Understanding in 3-D how molecules are configured throughout neurons, and how neurons are configured in circuits, may not only enable the discovery of new targets and technologies for treating neural diseases, but could help reveal fundamental principles of neural computation. Since biomolecules are nanoscale, however, and configured with nanoscale precision, this has remained difficult to study. For example, with electron microscopy, fantastic spatial resolution is possible, but it is difficult to identify the biomolecules in a protein complex. On the other hand, with optical microscopes the spatial resolution is limited to 300 nm due to the diffraction of light waves. Optical super-resolution techniques that overcome this limit face challenges in 3D scalability and require expensive hardware and/or are slow to image large scale specimens, which limits their application.

We recently discovered that it was possible to beat the diffraction limit through physical magnification of biological specimens, by embedding them in dense, swellable polyelectrolyte gels (Science (2015) 347(6221):543-548). The original process, which we called expansion microscopy (ExM), achieved a 4.5x linear expansion (i.e., a 300 nm diffraction limited lens would now have a resolution of 300 / 4.5 ≈ 60 nm). We also showed that, by iterating the polymerization and expansion process (iExM), we could achieve higher expansion factors (4.5 x 4.5 ~20x, enabling a resolution of 300/20 ~15 nm; Nature Methods (2017) 14, 593–599). However, iExM required us to discard the original biomolecules, replacing them with a polymer-anchored DNA oligo. This results in limited resolution due to the fact that the antibody must be administered first, and thus the size of the antibody becomes the key factor limiting resolution.

Here, we report a new form of iterative expansion microscopy which addresses these problems – enabling the preservation of biomolecules throughout the entire process, and also allowing for antibodies and other probes to be delivered at the end of the process, greatly improving resolution. Our new method, which we call iterated direct ExM (idExM), enables high expansion factors (20x to 100x) to be achieved, and may lead to resolution on the scale of individual biomolecules.
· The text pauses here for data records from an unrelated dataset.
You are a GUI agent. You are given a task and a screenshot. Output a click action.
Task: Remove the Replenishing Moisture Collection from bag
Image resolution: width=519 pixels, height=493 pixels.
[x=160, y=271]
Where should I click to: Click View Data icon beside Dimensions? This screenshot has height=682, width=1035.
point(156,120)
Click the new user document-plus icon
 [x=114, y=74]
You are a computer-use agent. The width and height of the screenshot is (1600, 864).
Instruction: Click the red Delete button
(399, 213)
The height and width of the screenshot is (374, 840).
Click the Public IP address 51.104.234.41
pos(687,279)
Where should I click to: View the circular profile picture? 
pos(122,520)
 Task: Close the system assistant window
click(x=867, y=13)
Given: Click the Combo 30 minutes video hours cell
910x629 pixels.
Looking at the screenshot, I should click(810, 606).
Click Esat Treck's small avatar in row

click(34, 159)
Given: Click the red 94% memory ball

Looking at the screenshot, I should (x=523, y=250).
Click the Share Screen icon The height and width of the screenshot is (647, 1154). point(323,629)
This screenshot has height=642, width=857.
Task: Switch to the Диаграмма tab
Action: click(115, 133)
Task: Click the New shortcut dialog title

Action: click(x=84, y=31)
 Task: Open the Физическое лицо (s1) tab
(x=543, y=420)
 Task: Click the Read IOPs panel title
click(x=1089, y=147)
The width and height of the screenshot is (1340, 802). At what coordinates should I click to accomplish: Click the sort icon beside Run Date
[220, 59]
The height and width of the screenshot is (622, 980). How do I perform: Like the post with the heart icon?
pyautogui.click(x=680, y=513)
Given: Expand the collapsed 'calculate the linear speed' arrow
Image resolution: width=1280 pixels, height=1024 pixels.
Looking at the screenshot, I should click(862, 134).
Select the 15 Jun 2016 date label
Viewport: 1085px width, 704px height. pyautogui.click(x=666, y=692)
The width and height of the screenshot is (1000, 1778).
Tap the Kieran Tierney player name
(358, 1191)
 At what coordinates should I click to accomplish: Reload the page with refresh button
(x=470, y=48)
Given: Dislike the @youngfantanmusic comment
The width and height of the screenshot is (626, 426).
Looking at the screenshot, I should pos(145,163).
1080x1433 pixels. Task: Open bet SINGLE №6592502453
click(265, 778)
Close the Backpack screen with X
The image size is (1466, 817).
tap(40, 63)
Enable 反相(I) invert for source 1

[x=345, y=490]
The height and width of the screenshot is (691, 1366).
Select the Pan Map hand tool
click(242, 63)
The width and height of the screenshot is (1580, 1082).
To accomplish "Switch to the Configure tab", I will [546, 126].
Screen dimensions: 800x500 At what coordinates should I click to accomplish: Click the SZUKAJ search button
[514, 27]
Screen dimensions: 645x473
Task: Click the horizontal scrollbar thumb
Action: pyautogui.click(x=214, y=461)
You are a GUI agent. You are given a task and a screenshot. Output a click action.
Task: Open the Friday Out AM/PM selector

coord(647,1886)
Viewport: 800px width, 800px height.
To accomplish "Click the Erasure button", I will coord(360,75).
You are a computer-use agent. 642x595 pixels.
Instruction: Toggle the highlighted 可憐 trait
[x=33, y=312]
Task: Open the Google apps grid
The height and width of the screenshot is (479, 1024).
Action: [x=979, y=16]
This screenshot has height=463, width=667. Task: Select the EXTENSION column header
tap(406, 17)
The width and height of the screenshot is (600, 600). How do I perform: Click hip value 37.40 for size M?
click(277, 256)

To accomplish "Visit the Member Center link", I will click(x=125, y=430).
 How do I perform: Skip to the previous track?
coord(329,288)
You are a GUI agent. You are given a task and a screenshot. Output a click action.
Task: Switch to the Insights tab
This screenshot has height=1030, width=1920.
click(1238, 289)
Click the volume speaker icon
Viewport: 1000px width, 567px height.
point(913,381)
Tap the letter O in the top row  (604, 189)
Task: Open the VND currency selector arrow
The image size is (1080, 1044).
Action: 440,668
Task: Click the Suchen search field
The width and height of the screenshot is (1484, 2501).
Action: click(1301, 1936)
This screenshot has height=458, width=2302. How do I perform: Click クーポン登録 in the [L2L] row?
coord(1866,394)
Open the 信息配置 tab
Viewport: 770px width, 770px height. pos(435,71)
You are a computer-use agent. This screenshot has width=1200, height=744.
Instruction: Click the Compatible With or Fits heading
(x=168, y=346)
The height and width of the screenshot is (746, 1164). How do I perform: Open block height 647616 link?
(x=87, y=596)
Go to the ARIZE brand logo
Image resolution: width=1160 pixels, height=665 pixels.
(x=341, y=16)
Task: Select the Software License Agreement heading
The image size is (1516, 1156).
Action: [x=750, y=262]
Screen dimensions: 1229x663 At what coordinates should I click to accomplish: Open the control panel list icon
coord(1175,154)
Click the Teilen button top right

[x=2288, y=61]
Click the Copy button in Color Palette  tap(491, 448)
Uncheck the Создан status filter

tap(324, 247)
IdExM overcomes the limit of all previous super-resolution techniques, where the effective resolution is limited by the size of the labels (eg. primary and secondary antibodies which are about 20-30 nm in total size). This may, in principle, result in resolutions of 1 nm or less. IdExM also de-crowds biomolecules through iterative expansion, allowing access of antibodies to epitopes that may not otherwise be accessible for viewing by existing super-resolution methods. Using this technology, we revealed for the first time, detailed synaptic architectures in intact brain circuits, which influences the transport of neurotransmitters accross the synapse as well as nanoscale organization of transcriptomes.